I’m writing this today because I’m amused by the contrast with the current
hubbub over Apple having
tightened
the developer thumbscrews.

Why?
I like
the libraries, but I have to confess
that these days, I’ve slipped into the camp of those who find the Java
language verbose and rigid and overly ceremonious. It bothers me less on
Android than on general-purpose computers, because Android apps tend to have a
pretty thin layer of application code between calls out to the network and GPS
and accelerometer and so on.

But having said that, I’m pretty sure that in, for example, Ruby, I could
write less than half the number of lines of code to get any particular job
done. Also, I entirely loathe
Java generics.

What Google Thinks
As usual, I’m not speaking officially for Google here, but my impression is
that if there were an official reaction, it’d be along the lines of “Uh,
whatever, we’re focused on shipping this next release.” Which is likely
appropriate; The Androiders are so zoned-in on building a great SDK and runtime
and Market that my wild-eyed screw-the-semicolon ideas are not exactly likely
to become front-of-mind. Well, unless I can show that they work.

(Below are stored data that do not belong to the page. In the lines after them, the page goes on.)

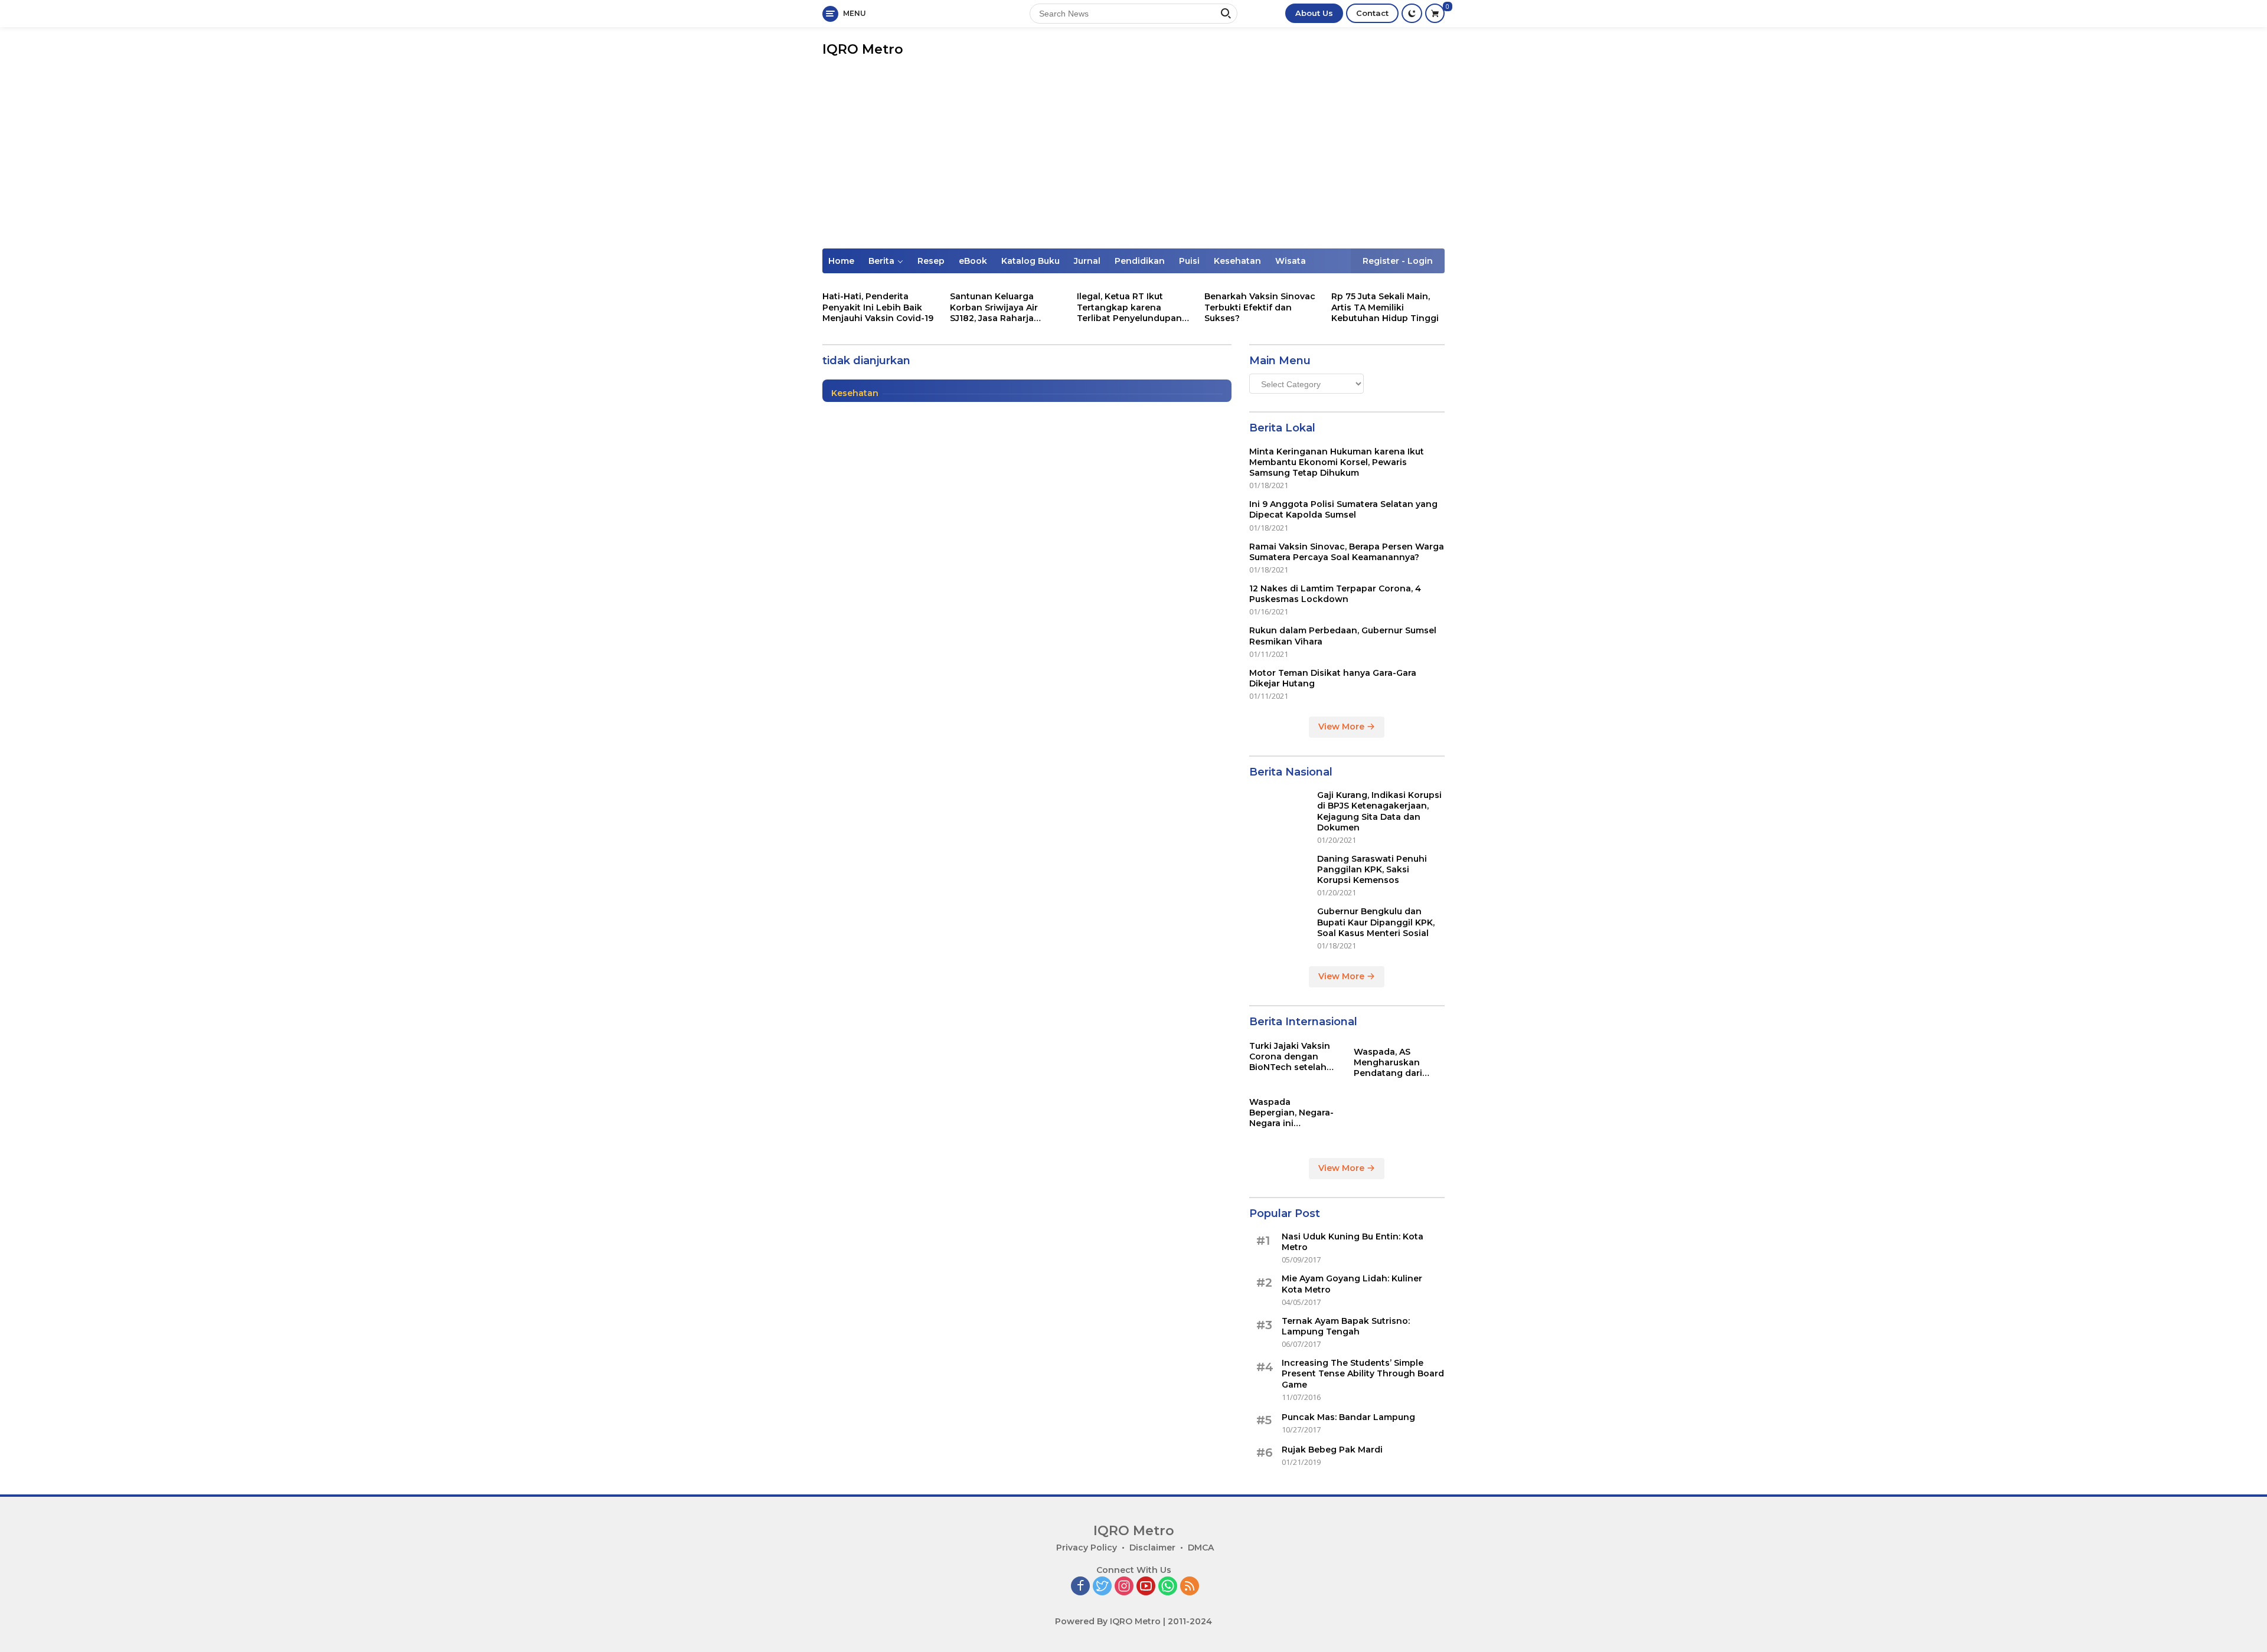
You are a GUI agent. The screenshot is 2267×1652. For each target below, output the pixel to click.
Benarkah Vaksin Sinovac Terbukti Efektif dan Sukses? (1259, 307)
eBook (973, 261)
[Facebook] (1080, 1586)
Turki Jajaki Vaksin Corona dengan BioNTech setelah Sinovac (1289, 1057)
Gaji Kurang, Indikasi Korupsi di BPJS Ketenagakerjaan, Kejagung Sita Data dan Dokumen (1379, 811)
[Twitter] (1102, 1586)
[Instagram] (1124, 1586)
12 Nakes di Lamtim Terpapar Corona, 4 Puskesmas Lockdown (1335, 593)
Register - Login (1398, 261)
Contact (1372, 13)
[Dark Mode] (1412, 13)
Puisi (1189, 261)
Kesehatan (1237, 261)
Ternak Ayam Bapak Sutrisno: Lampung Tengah (1346, 1326)
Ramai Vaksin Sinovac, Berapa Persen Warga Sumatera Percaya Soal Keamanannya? (1346, 551)
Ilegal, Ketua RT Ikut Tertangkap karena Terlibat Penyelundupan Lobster (1129, 307)
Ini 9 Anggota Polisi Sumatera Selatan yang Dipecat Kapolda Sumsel (1343, 509)
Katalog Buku (1030, 261)
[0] (1435, 13)
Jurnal (1087, 261)
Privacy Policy (1086, 1547)
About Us (1314, 13)
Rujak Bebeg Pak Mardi (1332, 1449)
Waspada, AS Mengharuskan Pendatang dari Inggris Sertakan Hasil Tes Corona (1391, 1062)
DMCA (1201, 1547)
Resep (931, 261)
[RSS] (1189, 1586)
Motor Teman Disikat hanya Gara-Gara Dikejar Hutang (1332, 678)
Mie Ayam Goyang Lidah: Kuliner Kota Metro (1352, 1283)
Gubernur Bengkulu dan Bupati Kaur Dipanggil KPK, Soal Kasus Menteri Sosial (1376, 922)
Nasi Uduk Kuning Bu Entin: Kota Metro (1352, 1241)
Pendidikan (1140, 261)
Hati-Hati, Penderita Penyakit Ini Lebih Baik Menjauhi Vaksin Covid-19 (877, 307)
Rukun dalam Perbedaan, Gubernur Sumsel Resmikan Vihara (1342, 635)
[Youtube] (1145, 1586)
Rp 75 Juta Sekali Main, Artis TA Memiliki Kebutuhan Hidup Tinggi (1385, 307)
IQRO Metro (862, 49)
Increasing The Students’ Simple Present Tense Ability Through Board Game (1363, 1373)
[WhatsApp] (1167, 1586)
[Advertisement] (1133, 160)
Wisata (1290, 261)
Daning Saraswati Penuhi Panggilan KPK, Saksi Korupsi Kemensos (1372, 869)
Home (841, 261)
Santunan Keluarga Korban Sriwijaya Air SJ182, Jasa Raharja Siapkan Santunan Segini (1005, 307)
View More (1342, 726)
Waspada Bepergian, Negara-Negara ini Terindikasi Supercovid (1291, 1113)
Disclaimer (1152, 1547)
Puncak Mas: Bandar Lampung (1348, 1417)
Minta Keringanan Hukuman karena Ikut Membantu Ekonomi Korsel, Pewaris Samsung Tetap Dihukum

It may come as a surprise to regular readers here, but there are vast
expanses of our profession, including some of the best and brightest, who
haven’t got the dynlang bug yet.

And the Official Policy?
That’s a non-issue. An Android app has to be an
APK file, and if
you generate/sign one of those and are in the developer program, and it’s not
illegal or porn or something, you can drop it into the Android Market.
(If falls afoul of Market rules, you can post it on your own website or some
other market, and people can still install it, no jailbreaking required.)
How you build the APK is up to you.

In practical terms, if you want it to look-and-feel like an Android app,
you have to use the
Android
SDK; but what language you generate those bytecodes and method calls with,
and how you compile it, well, why should anyone care? I’m using Eclipse,
and while it Just Works with the library and emulators and other tools, it’s
failed to win my heart.
I’m seriously thinking of going to
Emacs and seeing if I could replace Ant with Rake. And, of course,
every piece of the toolchain is open-source and thus in
principle can be forked and improved and replaced.

If what you produce sucks, the word will get around quick; having used the
official Android toolchain won’t save you. And if it doesn’t suck, not having
used it won’t get in the way.

I’m actually a little puzzled by the Apple policy; the technical side I
mean, not the business issues, which Gruber
explains
with ruthless clarity. I can see Apple wanting to enforce the use of their
APIs, but the compulsory linkage to the Objective C programming
language makes me feel like I’m missing something; where is it carved in
stone that it provides the optimal, impossible-to-improve, way to use the
iPhone APIs? And if nobody’s allowed to try anything else, how will we find out?

Anyhow, the market will decide; the big small-m market, not the iPhone nor
Android Markets. But in the meantime, I’d say we’ve got more scope for fun
over here on the Android side.

Candidates
Right at the moment the Rubyists seem to be in the lead in this race, what
with
Ruboto and
Duby.
I can’t think of any architectural reasons why Jython shouldn’t be a
candidate, except for Sun let
Frank Wierzbicki go and I’m not
sure anyone’s working on it much, these days.

Also, in theory you ought to be able to use the
Android NDK to
get the native C versions of Ruby and/or Python going. It’d be a slog, but
the idea doesn’t seem insane.

There are lots of other languages, and maybe one of them is a better bet;
My focus on Python and Ruby reflects my own prejudices, but my
mind is open. And of course JavaScript is already a first-class
citizen pretty well everywhere.

In Conclusion
Got any good ideas for how to let me write serious, shippable Android code
without ever having to do this again?
HashMap<String, List<Person>> buf = new HashMap<String, List<Person>>();

If you do, get in touch. I might be able to help you help me.